Thanks for your lovely note Russ.
Anyone with a spirit of adventure could spend along time in Bulgaria and Romania.
We generally lump them together, but they are so different culturally. And they’re both still so cheap for us.
I picked up Amanda, my wife, on Friday and now we’re way up a mountain not far from Olmypus. Our view is like nothing I’ve ever seen (well, it was until it got dark).
I believe I could happily lose a year or so here.
Retire? Do it as early as you can! And make the most of it.
Best wishes. Kelvin.
A great read as normal KC. Regarding Romania, a friend called to drag me to the Catch on Friday and as he was at Judith’s funeral, he asked if Amanda had organised the trip to Thessaloniki and was she being picked up. I said well you had been travelling at speed through Romania and Bulgaria to get to the airport to meet your navigator, when the girl behind the bar said; “he will not be travelling at speed through Romania, I am from Romania and the road are really poor”.
Small world!
Thanks Rick.
She’s bang on.
Even if I was in my Bristol (in my dreams) it’d be a challenge – but a challenge I’d relish.
Amanda’s here now. And as a consequence the heating is on. She sends her love.
KC
Always a great update and beautiful photos. Don’t think I’ve heard of Dacia before now but sounds and looks amazing. We are heading through Greece, so I will send you a msg and hopefully we can share a beer if our paths cross
It’ll be great to see you.
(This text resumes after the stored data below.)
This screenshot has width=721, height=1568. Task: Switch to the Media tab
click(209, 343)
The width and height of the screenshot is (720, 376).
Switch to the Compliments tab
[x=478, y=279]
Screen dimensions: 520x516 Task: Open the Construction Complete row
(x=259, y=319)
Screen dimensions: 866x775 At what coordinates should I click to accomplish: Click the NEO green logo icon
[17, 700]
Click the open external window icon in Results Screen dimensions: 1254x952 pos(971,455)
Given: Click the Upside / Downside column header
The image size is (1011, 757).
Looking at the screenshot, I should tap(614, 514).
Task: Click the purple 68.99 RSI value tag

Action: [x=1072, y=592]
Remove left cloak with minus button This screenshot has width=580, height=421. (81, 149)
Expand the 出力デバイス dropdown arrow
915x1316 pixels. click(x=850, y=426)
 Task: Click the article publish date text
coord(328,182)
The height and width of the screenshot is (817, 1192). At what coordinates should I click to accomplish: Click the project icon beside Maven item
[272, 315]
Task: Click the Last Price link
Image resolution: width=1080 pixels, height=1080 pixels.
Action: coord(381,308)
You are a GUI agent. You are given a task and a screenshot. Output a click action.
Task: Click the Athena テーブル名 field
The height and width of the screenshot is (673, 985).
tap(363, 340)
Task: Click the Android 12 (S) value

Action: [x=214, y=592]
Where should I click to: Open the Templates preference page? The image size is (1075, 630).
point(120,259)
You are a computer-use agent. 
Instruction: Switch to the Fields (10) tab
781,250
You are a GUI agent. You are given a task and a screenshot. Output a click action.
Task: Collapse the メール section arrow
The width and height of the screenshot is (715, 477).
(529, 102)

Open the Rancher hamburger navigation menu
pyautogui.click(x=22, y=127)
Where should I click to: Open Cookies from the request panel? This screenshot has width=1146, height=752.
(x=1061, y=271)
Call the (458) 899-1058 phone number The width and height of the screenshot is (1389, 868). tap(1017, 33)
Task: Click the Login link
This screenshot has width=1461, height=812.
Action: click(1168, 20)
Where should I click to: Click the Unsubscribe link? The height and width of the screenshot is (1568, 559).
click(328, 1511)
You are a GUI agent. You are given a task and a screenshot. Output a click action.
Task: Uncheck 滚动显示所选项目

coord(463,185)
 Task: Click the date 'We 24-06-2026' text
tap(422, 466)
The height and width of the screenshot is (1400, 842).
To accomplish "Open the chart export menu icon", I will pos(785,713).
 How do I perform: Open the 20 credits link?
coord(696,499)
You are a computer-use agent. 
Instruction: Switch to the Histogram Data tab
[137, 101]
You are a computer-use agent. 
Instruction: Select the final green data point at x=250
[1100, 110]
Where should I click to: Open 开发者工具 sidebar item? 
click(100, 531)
We’re heading for Lefkada and hope to be there for some time.
Applause to the singers at The Star! Kelvin is right, it tells a lot about a sense of belonging. I envy you!
I’m just back from of an evening of singing with 600 people in a location in Bielefeld. We call it “Rudelsingen”. It’s a commercial entertainment (so very different from what you do) – but very popular here in Germany and we had a lot of fun with songs in the range between Bette Middlers “The Rose” and 17th century german folk songs.
Thanks Margaret – The Cape Singers are a funny old bunch and provide a good evening’s entertainment. I enjoy singing with them.
Rudelsingen sounds good – singing is always fun, so long as it’s not too serious.